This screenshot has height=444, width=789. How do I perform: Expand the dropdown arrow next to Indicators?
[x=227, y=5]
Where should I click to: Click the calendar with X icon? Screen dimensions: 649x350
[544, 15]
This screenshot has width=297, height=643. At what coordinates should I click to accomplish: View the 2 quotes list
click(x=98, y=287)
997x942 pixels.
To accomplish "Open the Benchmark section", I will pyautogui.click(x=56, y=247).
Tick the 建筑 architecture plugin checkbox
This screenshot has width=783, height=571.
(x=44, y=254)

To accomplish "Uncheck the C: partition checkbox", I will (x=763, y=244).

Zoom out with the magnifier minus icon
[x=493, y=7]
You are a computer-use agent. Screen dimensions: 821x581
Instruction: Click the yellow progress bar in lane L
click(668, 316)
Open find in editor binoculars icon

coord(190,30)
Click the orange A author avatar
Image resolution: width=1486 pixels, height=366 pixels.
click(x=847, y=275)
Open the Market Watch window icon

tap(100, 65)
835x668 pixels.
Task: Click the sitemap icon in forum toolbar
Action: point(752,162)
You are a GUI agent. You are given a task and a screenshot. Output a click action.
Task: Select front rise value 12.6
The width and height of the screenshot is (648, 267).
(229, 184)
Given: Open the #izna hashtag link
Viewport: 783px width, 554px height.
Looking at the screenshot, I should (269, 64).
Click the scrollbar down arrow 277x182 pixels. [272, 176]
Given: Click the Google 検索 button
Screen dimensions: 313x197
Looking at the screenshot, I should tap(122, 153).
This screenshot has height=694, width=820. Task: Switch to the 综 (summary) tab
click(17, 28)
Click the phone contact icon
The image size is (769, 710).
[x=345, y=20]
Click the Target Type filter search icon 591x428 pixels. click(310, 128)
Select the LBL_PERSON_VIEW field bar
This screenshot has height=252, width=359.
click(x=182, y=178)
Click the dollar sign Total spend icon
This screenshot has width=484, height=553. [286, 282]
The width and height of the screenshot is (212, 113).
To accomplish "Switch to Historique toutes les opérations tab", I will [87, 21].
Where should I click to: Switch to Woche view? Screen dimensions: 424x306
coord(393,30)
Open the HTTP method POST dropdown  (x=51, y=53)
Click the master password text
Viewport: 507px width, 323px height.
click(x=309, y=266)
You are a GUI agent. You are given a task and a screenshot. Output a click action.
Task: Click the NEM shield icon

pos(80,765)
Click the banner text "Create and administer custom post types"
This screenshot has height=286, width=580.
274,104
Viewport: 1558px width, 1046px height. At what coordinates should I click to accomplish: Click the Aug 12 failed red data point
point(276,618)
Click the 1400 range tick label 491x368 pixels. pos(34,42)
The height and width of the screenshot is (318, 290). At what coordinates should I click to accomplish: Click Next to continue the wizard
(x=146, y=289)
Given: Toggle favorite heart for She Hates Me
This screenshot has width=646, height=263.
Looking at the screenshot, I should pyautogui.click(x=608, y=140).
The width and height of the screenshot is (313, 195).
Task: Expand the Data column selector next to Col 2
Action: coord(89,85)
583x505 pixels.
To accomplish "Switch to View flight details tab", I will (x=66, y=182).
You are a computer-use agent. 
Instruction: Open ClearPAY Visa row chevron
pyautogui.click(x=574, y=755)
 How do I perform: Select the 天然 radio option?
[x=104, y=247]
§
# [Task statement]
Out of the data above, set down the lines from the one with "Click the Target" to the one with "The width and height of the screenshot is (212, 113).", both included, exactly as written and with no additions.

# [Result for this task]
Click the Target Type filter search icon 591x428 pixels. click(310, 128)
Select the LBL_PERSON_VIEW field bar
This screenshot has height=252, width=359.
click(x=182, y=178)
Click the dollar sign Total spend icon
This screenshot has width=484, height=553. [286, 282]
The width and height of the screenshot is (212, 113).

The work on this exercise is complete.